A palette shift is when the players become aware of an encounter, and when making a choice to avoid that encounter, the DM re-skins (changes the 'color palette') the encounter and has them encounter it anyway.
 This can be as simple as the bandit encounter (Bandits to the east - we go west! ack, bandits here too!), or as complex as totally different monsters who lead you to exactly the same place. This can be used to either negate the players choice (You're going to fight my special bandits anyway!) or to negate player freedom (It doesn't matter what you do, you will meet the cultists of Bane!).

Pre-scripting 12 encounter lairs, and randomly generating which is in a hex that was unknown is *not* palette shifting. Having undefined "white space" in a campaign, and dynamically filling it with pre-generated content later is not palette shifting.

Sandbox Triangle

Fast, good, and cheap, pick 2 in the design and management of a sandbox doesn't apply. 

It's based on a fallacy, one of wasted effort. There is no 'effort/detail/freedom' sandbox triangle in the OSR, and the postulation of one is a lie! Though it's an easily believable one. The idea is that work is 'wasted', that somehow if you put a lot of detail into areas that the players don't visit you will be having time you've spent preparing wasted.

Being creative does not, in fact, make you less creative. The more you create, the more your output increases! Let's ignore that there's enough free material on the web to stock 1 millarn over 9000 hexes and dungeons with no more effort than hitting print, not to mention random tables, and point out that if you can't get enough detail to give the players freedom because it takes too much effort then you are expanding the wrong kind of effort.

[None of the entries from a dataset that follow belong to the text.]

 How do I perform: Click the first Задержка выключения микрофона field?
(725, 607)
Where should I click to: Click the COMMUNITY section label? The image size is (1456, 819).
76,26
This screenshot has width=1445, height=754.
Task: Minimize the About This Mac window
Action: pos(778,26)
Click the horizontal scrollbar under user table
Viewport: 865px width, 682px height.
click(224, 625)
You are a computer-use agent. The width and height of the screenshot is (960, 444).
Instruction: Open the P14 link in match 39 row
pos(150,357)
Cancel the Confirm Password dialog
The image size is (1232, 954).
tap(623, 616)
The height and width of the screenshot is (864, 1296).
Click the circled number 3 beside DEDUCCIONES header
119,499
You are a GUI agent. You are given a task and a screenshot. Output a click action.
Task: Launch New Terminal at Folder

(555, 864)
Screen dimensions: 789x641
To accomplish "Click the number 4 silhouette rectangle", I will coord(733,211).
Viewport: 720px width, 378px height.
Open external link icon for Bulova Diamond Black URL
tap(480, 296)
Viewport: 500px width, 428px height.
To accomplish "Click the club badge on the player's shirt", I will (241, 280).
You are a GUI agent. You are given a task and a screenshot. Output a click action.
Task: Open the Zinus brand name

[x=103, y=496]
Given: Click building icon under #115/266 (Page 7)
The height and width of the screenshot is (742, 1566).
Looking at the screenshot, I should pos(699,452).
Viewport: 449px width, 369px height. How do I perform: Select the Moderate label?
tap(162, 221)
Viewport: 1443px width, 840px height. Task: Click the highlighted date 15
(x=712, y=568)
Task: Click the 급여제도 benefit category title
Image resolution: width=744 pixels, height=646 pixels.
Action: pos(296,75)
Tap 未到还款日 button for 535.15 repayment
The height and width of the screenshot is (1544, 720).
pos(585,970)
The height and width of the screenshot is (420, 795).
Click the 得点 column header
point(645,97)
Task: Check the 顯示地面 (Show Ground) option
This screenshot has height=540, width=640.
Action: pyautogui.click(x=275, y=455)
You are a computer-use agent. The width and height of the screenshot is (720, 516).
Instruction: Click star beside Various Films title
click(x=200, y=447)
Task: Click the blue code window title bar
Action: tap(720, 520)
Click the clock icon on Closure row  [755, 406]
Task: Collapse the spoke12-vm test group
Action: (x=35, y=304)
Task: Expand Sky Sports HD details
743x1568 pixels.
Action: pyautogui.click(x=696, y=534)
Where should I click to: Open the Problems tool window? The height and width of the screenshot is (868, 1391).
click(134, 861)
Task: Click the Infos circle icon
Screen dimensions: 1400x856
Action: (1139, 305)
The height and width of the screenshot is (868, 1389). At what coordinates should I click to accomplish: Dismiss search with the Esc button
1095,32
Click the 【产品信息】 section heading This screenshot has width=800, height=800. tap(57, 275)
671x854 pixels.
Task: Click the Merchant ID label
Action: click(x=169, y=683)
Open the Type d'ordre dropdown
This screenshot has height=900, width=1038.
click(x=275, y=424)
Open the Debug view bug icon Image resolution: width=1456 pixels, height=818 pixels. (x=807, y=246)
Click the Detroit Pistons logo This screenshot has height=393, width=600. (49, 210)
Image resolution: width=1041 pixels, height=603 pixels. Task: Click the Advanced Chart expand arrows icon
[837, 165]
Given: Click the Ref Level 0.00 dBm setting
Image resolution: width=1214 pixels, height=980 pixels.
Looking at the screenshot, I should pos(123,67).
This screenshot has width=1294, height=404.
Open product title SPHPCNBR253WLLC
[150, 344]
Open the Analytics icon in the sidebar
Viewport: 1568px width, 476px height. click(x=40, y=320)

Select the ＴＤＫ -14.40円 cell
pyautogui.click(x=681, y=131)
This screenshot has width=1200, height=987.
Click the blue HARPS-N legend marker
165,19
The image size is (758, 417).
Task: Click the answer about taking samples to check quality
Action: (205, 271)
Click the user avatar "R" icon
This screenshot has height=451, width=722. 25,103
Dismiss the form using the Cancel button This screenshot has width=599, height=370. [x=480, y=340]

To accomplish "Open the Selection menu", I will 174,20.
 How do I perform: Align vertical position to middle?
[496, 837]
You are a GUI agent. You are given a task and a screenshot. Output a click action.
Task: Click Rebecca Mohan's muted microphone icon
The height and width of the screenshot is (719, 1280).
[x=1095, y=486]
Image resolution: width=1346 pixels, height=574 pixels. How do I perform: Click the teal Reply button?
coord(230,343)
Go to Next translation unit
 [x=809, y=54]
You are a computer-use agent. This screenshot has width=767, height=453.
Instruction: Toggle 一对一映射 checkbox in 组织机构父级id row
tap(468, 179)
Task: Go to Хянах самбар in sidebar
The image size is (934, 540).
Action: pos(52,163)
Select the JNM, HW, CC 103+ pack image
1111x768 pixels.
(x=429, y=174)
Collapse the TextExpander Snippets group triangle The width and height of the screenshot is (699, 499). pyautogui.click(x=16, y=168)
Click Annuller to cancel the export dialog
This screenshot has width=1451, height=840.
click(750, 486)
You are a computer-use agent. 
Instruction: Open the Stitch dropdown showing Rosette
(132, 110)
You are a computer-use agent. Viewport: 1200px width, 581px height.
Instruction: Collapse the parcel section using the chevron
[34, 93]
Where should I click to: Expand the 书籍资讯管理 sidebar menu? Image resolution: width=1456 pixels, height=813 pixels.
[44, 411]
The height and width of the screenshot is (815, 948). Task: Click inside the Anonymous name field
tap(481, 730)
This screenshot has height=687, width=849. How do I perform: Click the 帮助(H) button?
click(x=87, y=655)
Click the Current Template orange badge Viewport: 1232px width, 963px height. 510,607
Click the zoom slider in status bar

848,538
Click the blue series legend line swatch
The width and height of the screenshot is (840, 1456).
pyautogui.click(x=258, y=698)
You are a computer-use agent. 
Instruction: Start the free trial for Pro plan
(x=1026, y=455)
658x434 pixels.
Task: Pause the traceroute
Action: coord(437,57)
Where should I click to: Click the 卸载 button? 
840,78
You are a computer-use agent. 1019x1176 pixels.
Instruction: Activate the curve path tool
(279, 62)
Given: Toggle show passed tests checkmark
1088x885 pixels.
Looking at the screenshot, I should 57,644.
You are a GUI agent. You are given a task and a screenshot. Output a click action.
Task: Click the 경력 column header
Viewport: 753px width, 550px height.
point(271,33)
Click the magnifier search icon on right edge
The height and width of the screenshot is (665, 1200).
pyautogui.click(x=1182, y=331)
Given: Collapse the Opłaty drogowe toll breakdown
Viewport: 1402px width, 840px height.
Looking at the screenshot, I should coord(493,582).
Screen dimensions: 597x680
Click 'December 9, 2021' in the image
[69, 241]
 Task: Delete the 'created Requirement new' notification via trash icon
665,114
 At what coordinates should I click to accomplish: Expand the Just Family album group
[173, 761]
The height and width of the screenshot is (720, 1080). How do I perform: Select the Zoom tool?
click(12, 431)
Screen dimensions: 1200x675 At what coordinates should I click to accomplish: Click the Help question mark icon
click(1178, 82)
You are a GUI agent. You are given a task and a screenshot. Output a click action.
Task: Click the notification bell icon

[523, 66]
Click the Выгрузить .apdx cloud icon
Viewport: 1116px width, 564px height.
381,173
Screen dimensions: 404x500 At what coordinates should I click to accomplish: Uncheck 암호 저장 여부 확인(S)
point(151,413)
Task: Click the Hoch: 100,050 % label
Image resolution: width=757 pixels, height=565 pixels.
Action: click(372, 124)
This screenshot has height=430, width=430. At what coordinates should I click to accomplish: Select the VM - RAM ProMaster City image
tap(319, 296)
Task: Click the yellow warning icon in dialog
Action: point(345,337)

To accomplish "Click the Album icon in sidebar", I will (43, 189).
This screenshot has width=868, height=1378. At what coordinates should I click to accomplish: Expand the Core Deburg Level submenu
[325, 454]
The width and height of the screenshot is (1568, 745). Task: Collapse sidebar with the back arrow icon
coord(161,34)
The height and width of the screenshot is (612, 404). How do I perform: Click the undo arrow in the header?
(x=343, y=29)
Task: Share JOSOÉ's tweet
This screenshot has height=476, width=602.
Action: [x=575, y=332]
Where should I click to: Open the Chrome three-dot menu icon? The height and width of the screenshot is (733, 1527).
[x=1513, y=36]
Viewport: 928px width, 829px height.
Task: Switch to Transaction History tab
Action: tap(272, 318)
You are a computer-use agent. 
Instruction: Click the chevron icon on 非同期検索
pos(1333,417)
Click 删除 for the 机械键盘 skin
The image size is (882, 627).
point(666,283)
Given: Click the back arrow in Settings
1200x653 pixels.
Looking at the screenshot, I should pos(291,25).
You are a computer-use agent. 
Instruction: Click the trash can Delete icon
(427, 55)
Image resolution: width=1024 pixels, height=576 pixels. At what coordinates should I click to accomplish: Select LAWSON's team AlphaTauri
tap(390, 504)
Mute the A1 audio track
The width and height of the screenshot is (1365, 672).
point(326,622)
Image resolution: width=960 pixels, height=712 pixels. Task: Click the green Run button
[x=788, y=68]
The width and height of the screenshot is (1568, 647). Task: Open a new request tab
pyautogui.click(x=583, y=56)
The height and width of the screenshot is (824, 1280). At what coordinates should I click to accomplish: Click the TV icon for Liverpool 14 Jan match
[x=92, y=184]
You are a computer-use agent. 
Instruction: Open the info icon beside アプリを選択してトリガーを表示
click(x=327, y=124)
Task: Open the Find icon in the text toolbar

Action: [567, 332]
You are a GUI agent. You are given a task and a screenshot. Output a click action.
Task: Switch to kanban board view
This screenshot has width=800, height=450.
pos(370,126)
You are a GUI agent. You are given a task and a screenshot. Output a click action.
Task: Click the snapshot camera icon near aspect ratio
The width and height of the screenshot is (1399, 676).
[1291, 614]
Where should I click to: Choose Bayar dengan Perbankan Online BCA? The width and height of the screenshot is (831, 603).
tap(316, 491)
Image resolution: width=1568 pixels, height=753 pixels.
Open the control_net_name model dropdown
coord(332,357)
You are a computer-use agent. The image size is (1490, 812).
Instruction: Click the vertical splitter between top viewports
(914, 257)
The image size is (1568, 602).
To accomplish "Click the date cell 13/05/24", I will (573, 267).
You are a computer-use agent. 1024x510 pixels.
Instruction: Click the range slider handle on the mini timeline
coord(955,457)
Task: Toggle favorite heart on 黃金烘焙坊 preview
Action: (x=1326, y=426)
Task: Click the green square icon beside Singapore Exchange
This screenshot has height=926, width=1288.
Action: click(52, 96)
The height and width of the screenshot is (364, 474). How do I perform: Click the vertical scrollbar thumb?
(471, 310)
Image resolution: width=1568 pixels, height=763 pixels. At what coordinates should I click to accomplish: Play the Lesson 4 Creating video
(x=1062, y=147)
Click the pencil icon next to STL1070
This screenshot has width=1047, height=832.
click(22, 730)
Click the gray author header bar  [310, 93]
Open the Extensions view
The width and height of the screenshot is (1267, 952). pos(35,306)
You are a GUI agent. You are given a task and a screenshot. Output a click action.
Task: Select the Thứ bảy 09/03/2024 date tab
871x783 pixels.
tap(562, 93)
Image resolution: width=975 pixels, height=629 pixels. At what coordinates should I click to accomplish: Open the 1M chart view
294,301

How long is a gaming session? 4-8 hours? I bet most of us are lucky to push 4 hours in a session. How much can be done in that time at the table? What will you need? 1 million areas? 5 areas? It just isn't enough time to go through that many options. Let's assume you don't know where your players will go. How many options do they need? 3? 5? Let's assume 6 (one for each hex face). So what do you need to come up with?
  • six general encounters for hexes, 
  • a random encounter table, and 
  • a table of random stuff if they reject all six of your hooks. 
Can you not create the basics of that in under an hour? All that work you 'wasted' in your last campaign—well it's a new campaign, can't you find a place to stick it in?
"The idea being, the Dungeon Master built a forest village down the east road; when the group goes down the west road instead, and visits a new forest village, go ahead and use the (never visited) east village instead. Because no information has been spoiled, the players don't know the difference, and the DM doesn't waste any work. It's compelling if pulled off well, but changes many of my ideas about prepping for the sandbox." -Beedo
Agency Theft

What's really terrible about the destruction of player agency in the above examples is the implicit thought that 'your encounter that's sooo cool' is what makes Dungeons and Dragons fun. It's not. It's getting in that Dispel Evil on Strahd that slays him outright. It's getting that critical on that dragon while it's talking shit. It's taking down that frost giant at first level—not a fsking precious encounter.

It's when through luck, chance, or skill, something amazing and heroic happens; Removing you from the real world and giving a rare glimpse with a few close friends into a realm where something truly unique and heroic has happened that the rest of the world will never see. 

How can your little pre-planned scripted encounter compare to that?